While the vast amount of art available prohibits any detailed discussion of each article or reference, representative but non-exhaustive examples of the prior art dealing with the use of molybdenum compounds in various polymer formulations are set forth below.
U.S. Pat. No. 3,845,001 teaches that copper compounds alone or admixed with molybdenum compounds impart smoke retardant properties to combustible materials such as plastics, including polyvinyl chloride. U.S. Pat. No. 3,900,441 teaches that the smoking tendencies of PVC under combustion conditions is reduced by the use of a combination of zinc and molybdenum compounds. U.S. Pat. No. 3,914,201 indicates that polyvinyl chloride compositions are rendered more flame and smoke retardant by the use of compounds such as MoS.sub.2 and Si.sub.3 N.sub.4 and mixtures of these. U.S. Pat. No. 3,983,086 teaches that smoke retardancy can be imparted to polyvinyl chloride compositions by utilizing nickel compounds in combination with iron compounds including iron molybdate. U.S. Pat. No. 4,053,453 teaches that copper oxylate and amine molybdates in combination provide smoke suppression to polyvinyl chloride compositions which are burned. U.S. Pat. No. 4,055,537 teaches that smoke retardant polyvinyl chloride compositions are obtained by a synergistic mixture of melamine molybdate and certain zinc, borate, manganese and tungsten oxide compounds. U.S. Pat. No. 4,098,753 teaches that ester-type plasticizers and inorganic molybdenum compounds provide smoke suppression to plasticized polyvinyl chloride. U.S. Pat. No. 4,133,823 teaches that the reaction products of metal oxides, such as molybdenum oxides and phosphorus compounds in a trivalent state provide flame and smoke suppression. U.S. Pat. No. 4,328,152 teaches that a combination of zinc phosphates and zinc molybdate compounds provide smoke suppression in polyvinyl chloride.

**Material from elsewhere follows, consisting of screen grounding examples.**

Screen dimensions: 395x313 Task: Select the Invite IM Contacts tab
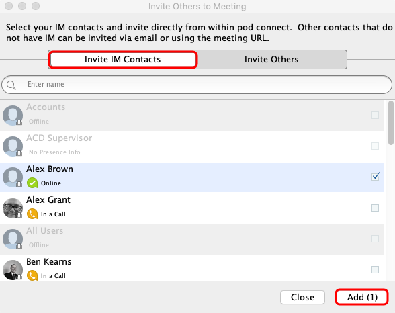pyautogui.click(x=123, y=59)
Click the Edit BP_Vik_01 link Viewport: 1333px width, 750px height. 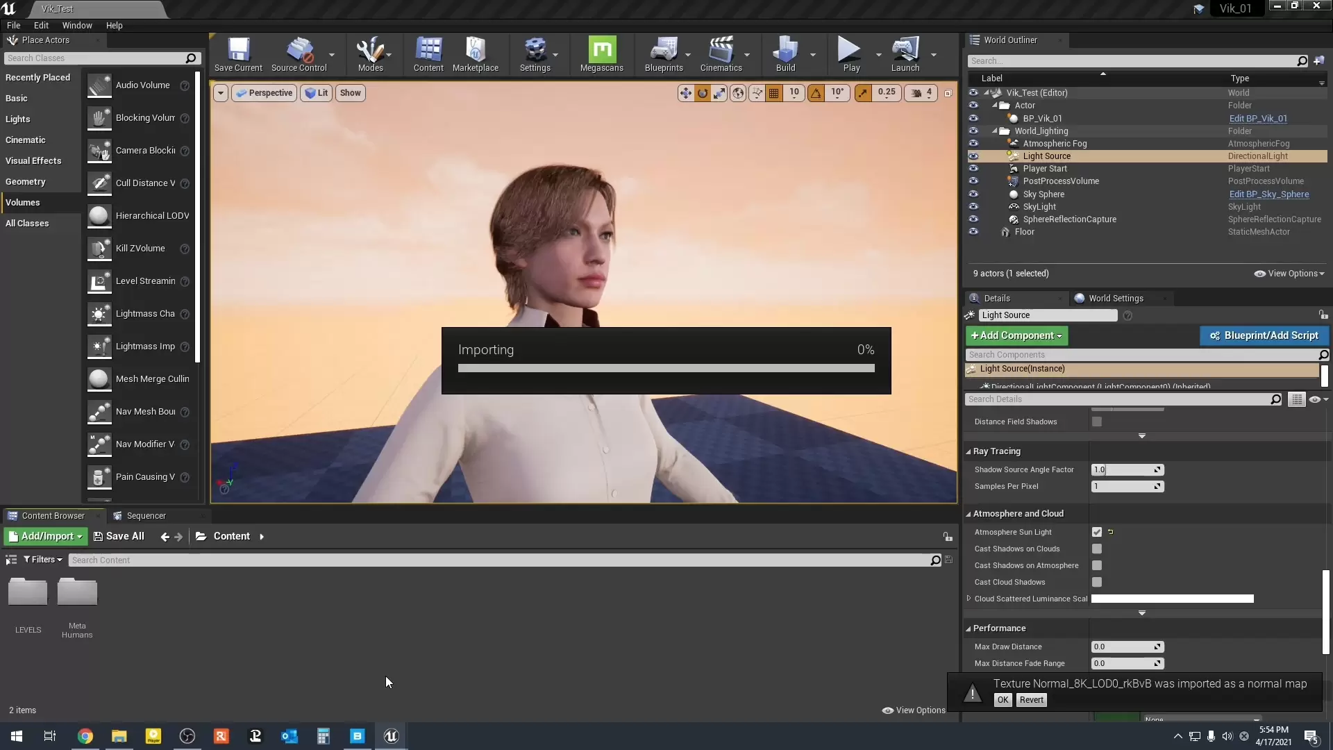(1257, 119)

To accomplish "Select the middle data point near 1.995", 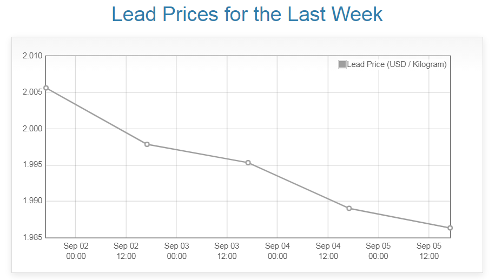I will (x=248, y=163).
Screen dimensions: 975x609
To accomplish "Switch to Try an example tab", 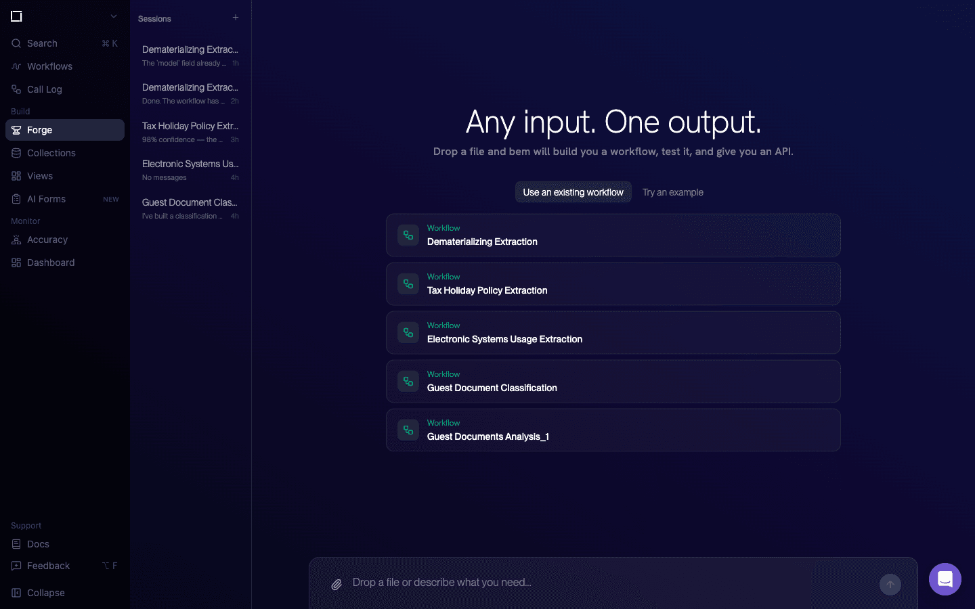I will click(x=672, y=192).
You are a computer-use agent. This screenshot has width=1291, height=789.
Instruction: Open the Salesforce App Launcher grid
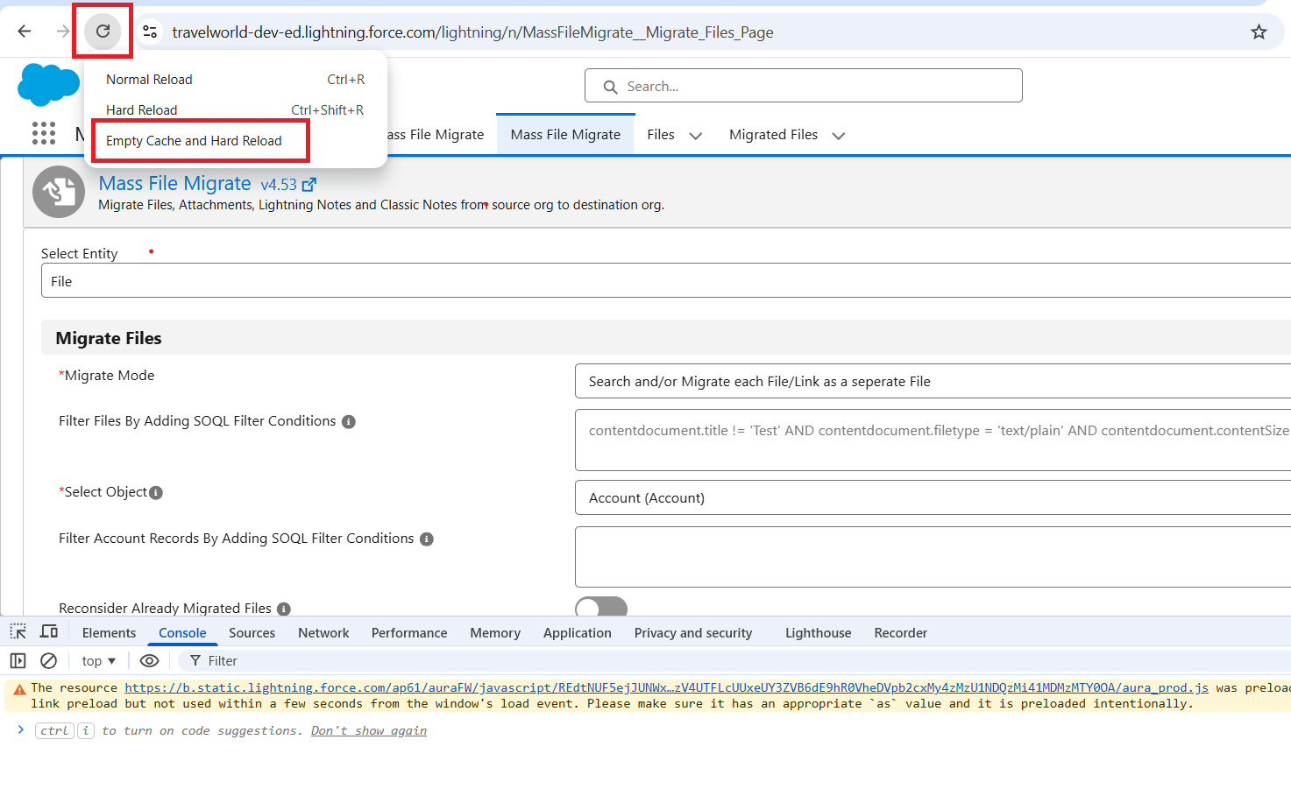[44, 133]
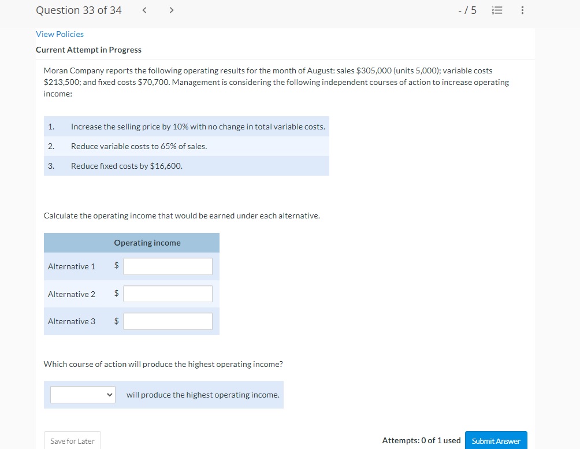Viewport: 580px width, 449px height.
Task: Click the score indicator showing -/5
Action: point(467,10)
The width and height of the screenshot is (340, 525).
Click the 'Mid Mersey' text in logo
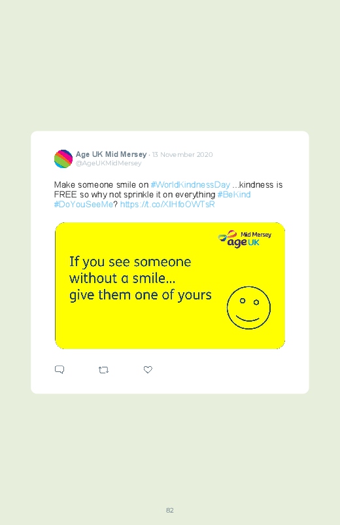click(x=256, y=235)
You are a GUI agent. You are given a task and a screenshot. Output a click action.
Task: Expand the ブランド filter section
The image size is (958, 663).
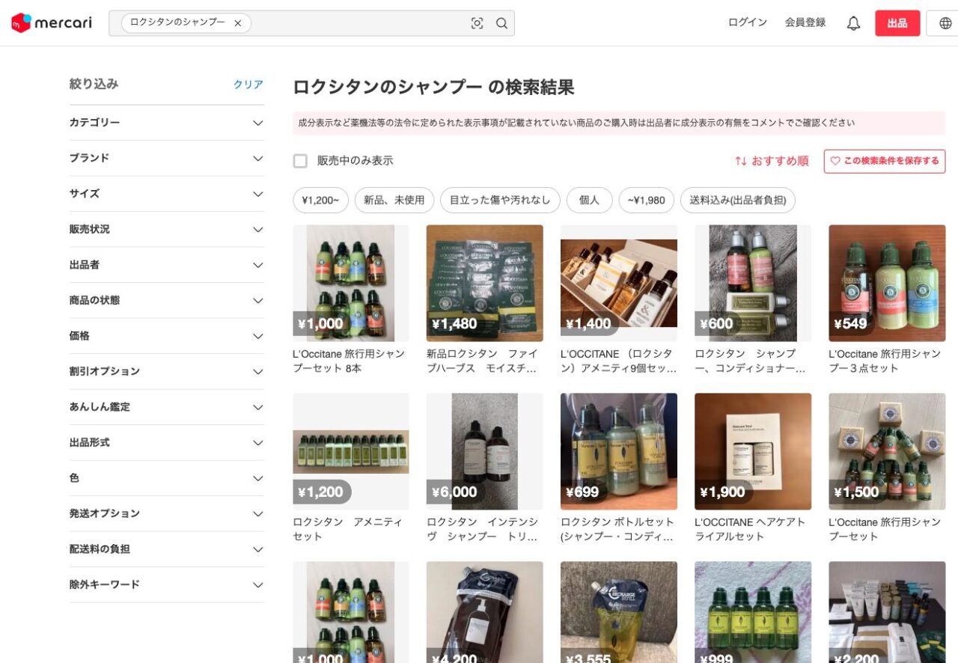[166, 159]
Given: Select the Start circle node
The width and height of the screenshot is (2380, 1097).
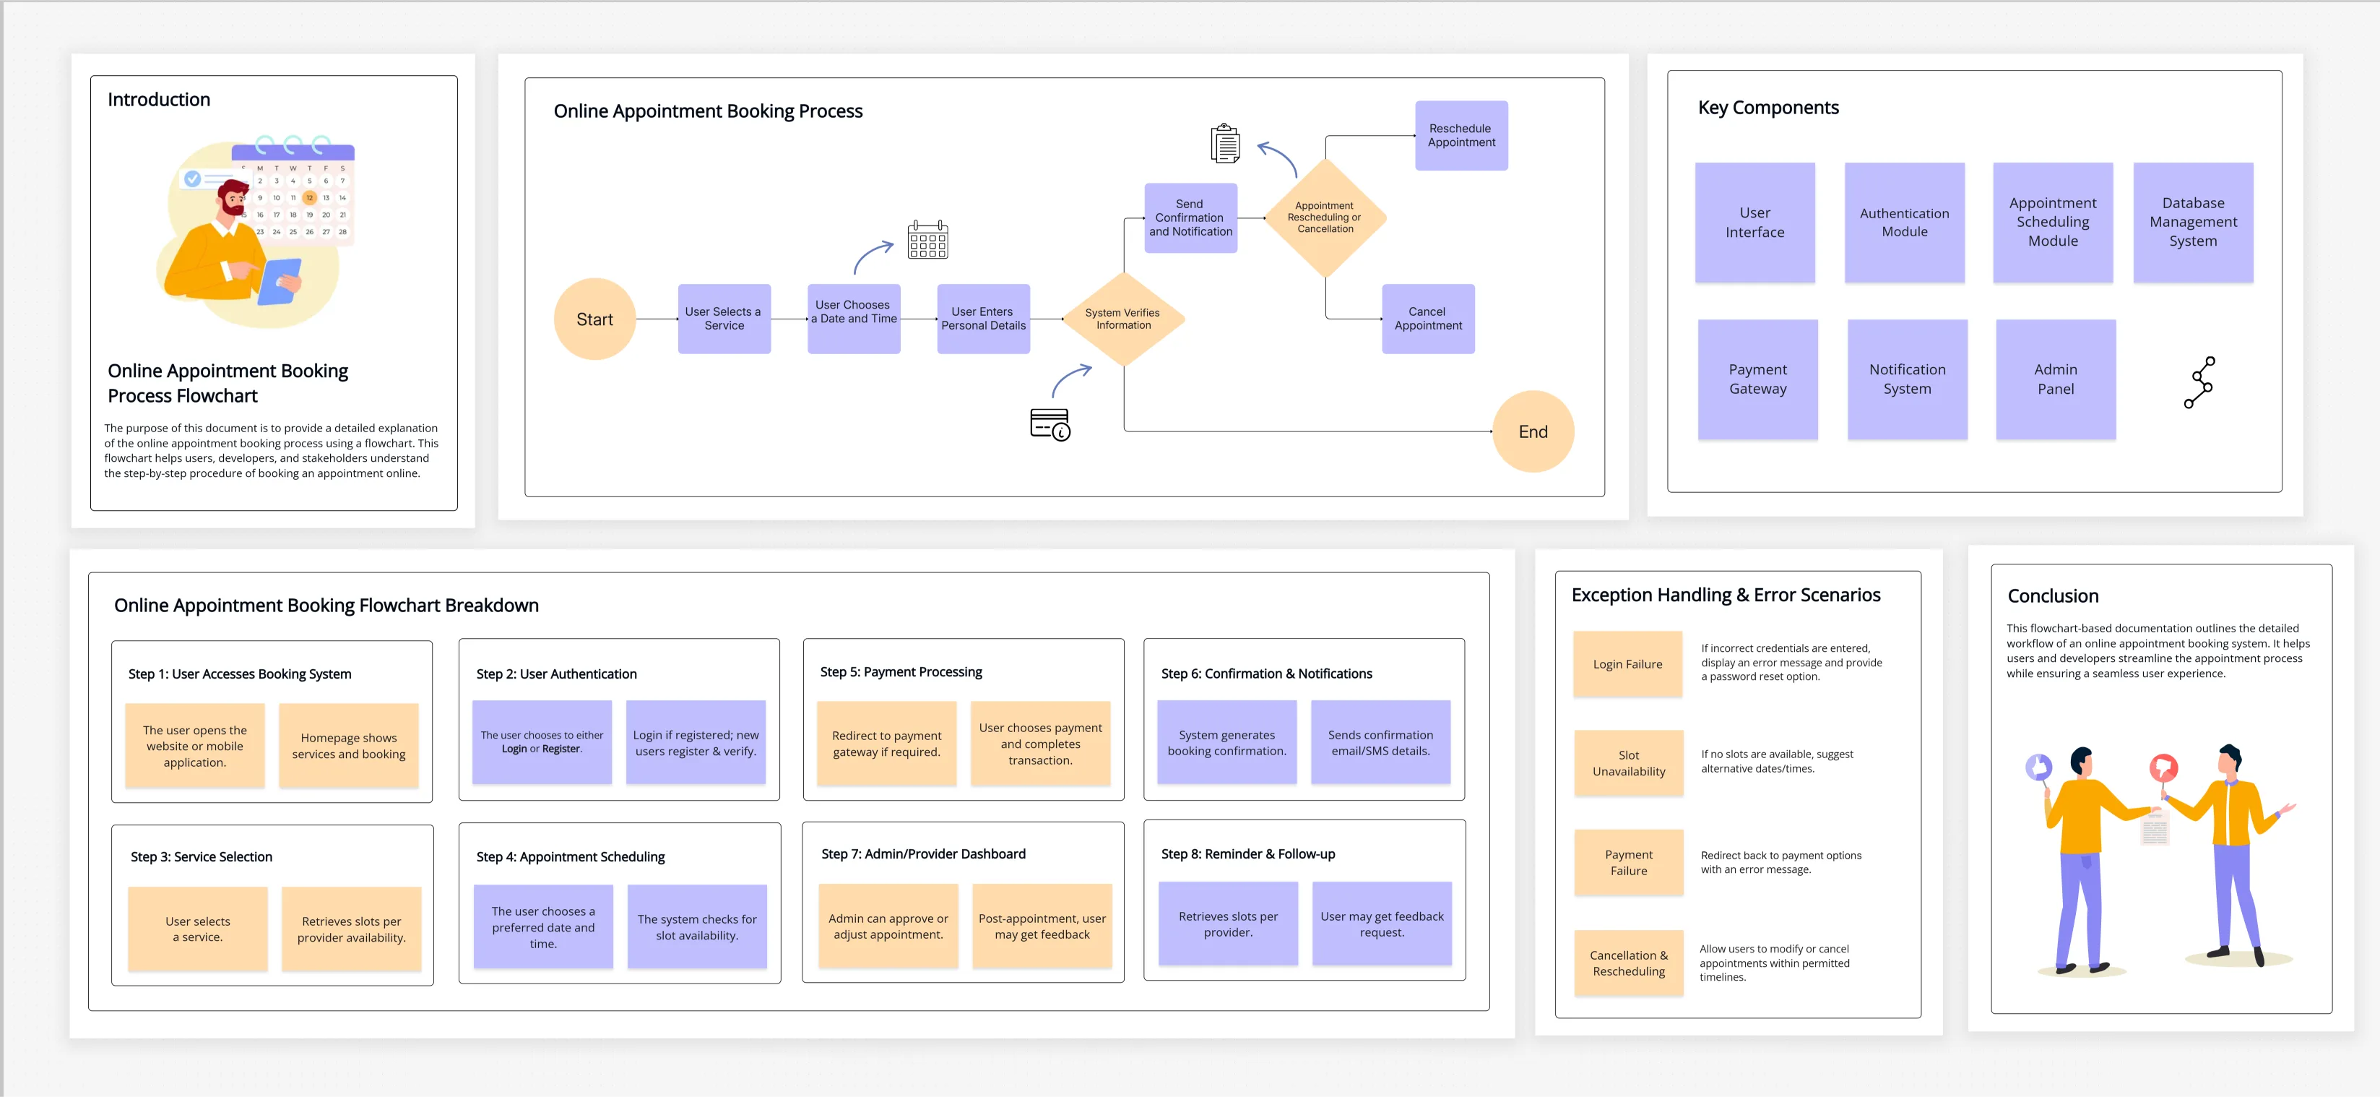Looking at the screenshot, I should (x=594, y=319).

In addition, several papers published by the Climax Molybdenum Company, Ann Arbor, Michigan, show that molybdenum compounds can be effective smoke suppressants for both plasticized and rigid PVC compounds. In Plastic Engineering, 1975, 31(12), 36-8, molybdenum trioxide and ammonium molybdates were taught to be flame retardants and smoke suppressants for PVC. In the Society for Plastic Engineering Technical Papers, 1977, No. 23, pp. 414-416, molybdenum compounds were taught to be effective smoke suppressants for rigid and plasticized PVC. In Fire Retardant Proceedings; The International Symposium, Flammability Fire Retardants, 1976, pp. 216-227, molybdenum compounds were taught to be effective fireproofing agents and smoke suppressants for flexible PVC, especially in combination with antimony oxide.